Hector Santos wrote:
The ISSUE I have with all this what I think is being inconsistently
applied here for this issue and Multiple response lines, is that for
some ODD ball reason we don't think locking it down will break code
because a few don't think it its being used enough by "superstars" and
"common systems" when in fact it was always possible in the 25 year
history of SMTP, following a formal specifications (see below), there
was NEVER really a concern that it will break a system if you did use
it. The concern was simply never there following SMTP allowed to do
this without any minor details that it will break a system.

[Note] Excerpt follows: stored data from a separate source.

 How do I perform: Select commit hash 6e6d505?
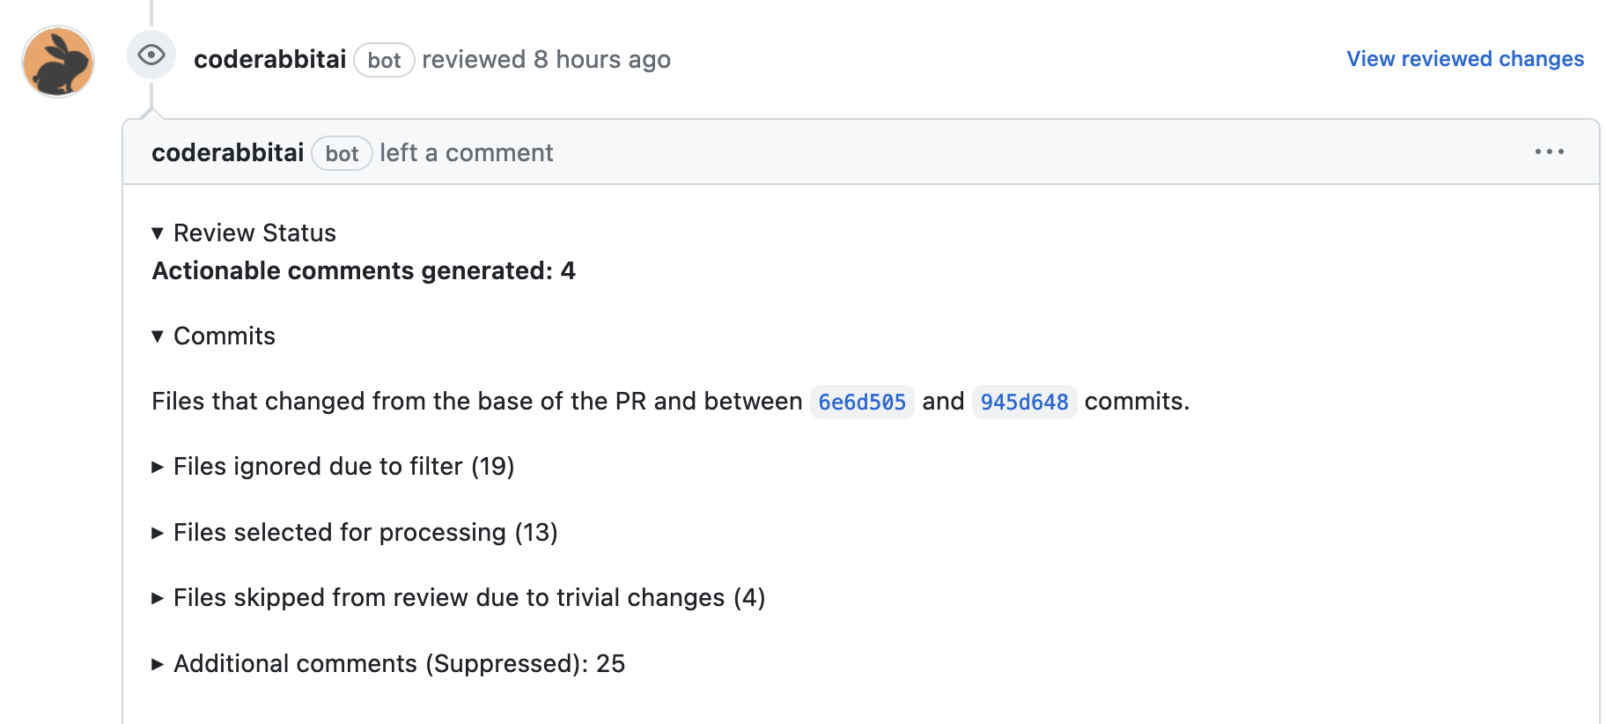(x=862, y=402)
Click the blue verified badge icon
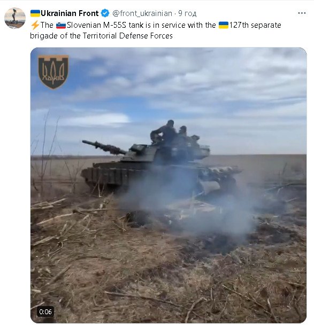Viewport: 314px width, 327px height. click(105, 13)
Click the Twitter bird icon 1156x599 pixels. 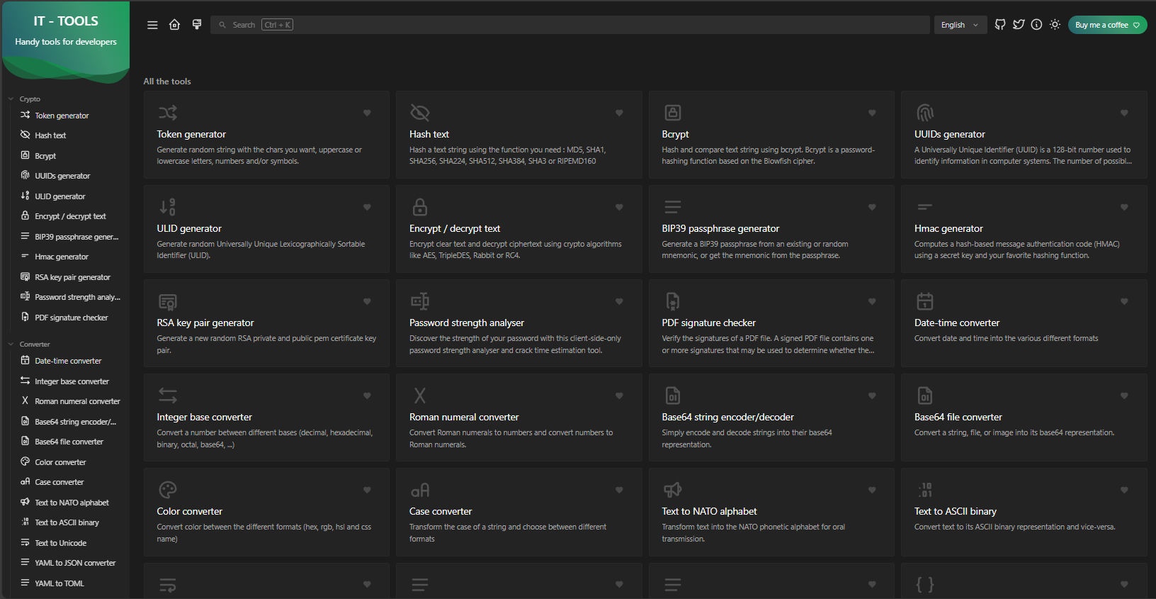1019,25
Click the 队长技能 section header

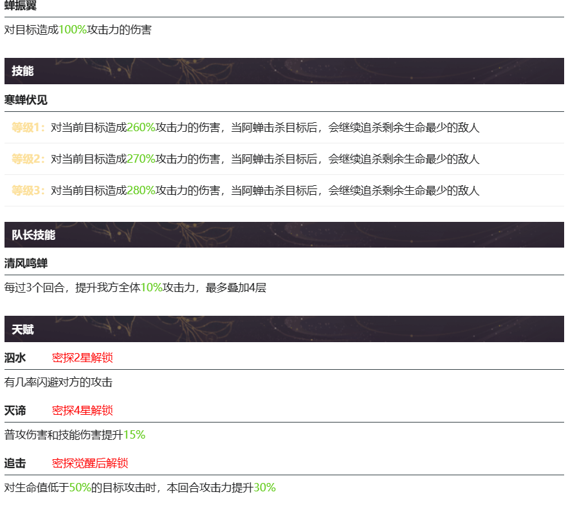pyautogui.click(x=33, y=235)
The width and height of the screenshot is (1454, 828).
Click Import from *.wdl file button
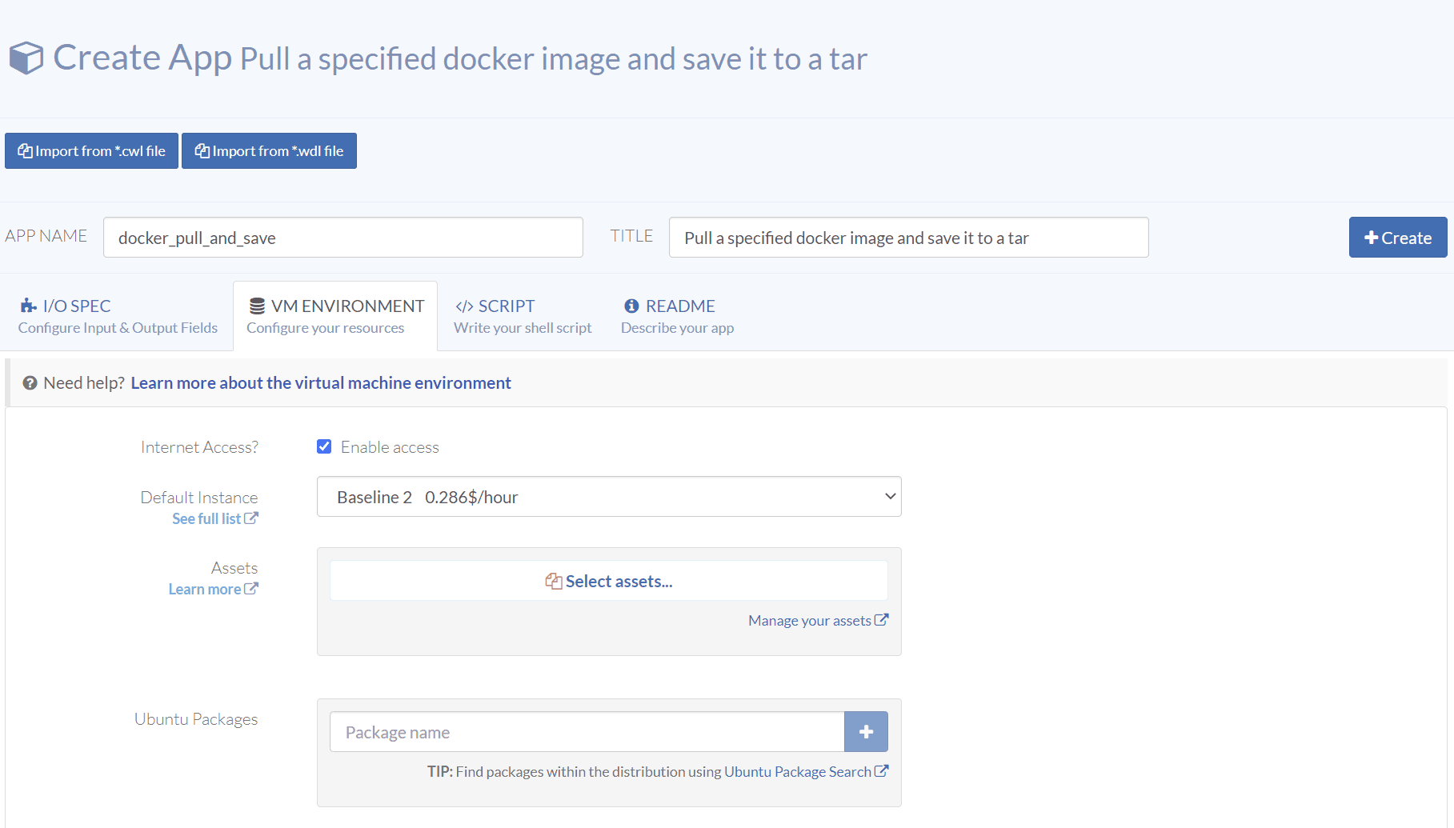269,151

Forgot to write the "see below" to highlight formal declaration in 4.2
for what some say is "suggestive:"
.... Formally, a reply is defined to be the sequence: a
three-digit code, <SP>, one line of text, and <CRLF>, or a multiline
reply (as defined in section 4.2.1). Since, in violation of this
specification, the text is sometimes not sent, clients which do not
receive it SHOULD be prepared to process the code alone (with or
without a trailing space character). Only the EHLO, EXPN, and HELP
commands are expected to result in multiline replies in normal
circumstances, however, multiline replies are allowed for any
command.
In ABNF, server responses are:
Greeting = "220 " Domain [ SP text ] CRLF
Reply-line = Reply-code [ SP text ] CRLF
If any old or current system reads a line:
Reply-Code "-" [text] CRLF
and return this as a REPLY code is 1) broken and 2) in violation of a 25
year old specification. It will simply come across a transaction where
this is a problem for them.
The reality if that most if not all systems do not behave like this. It
will be RARE to find one that does.
Why are we supporting this behavior by using a MUST for persistent reply
codes or disallowing "1yz-" in attempt to support these broken systems?
The CODE is broken if it reads a continuation line as the response code.